In Siria sono state raccolti elementi su un uso di armi chimiche “prevalentemente da parte delle forze governative”, ma non e’ ancora possibile giungere a conclusioni definitive. E’ quanto si legge in un rapporto della commisione d’inchiesta del’Onu guidata dal brasiliano Paulo Pinheiro.
In Siria sono in aumento i crimini di guerra da parte delle forze governative come dei ribelli, in un conflitto in cui ormai prevale un senso di impunita’: e’ la denuncia contenuta nel rapporto della commissione d’inchiesta dell’Onu guidata dal brasiliano Paulo Pinheiro. “Gli autori di queste violazioni e di questi crimini, da entrambe le parti, agiscono in aperta sfida al diritto internazionale e non temono di dover rendere conto, e’ imperativo che vengano denunciati a un organismo giudicante”, si legge nel rapporto che copre il periodo dal 15 maggio al 15 luglio.
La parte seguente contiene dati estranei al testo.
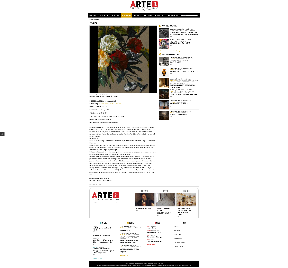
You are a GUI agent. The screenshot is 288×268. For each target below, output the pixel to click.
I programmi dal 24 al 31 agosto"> (103, 238)
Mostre (127, 15)
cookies (145, 263)
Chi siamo (176, 226)
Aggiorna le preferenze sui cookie (155, 263)
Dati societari (128, 263)
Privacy (140, 263)
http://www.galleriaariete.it (109, 123)
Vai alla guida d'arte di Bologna (100, 180)
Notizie (104, 15)
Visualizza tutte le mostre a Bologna (109, 104)
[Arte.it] (144, 4)
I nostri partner (178, 238)
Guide (116, 15)
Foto (138, 15)
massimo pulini (95, 184)
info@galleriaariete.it (105, 119)
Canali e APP (177, 234)
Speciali (160, 15)
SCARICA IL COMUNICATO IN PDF (99, 178)
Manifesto (177, 230)
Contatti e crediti (178, 246)
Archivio (175, 15)
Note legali (134, 263)
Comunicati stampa (179, 242)
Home (93, 15)
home (91, 19)
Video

In particolare il rapporto accusa le forze governative di aver massacrato civili, bombardato ospedali e commesso altri crimini di guerra nell’offensiva per recuperare i territori conquistati dai ribelli. Questi ultimi, tra cui gruppi jihadisti stranieri, hanno commesso a loro volta crimini di guerra come le esecuzioni sommarie, i sequestri e i bombardamenti di quartieri residenziali.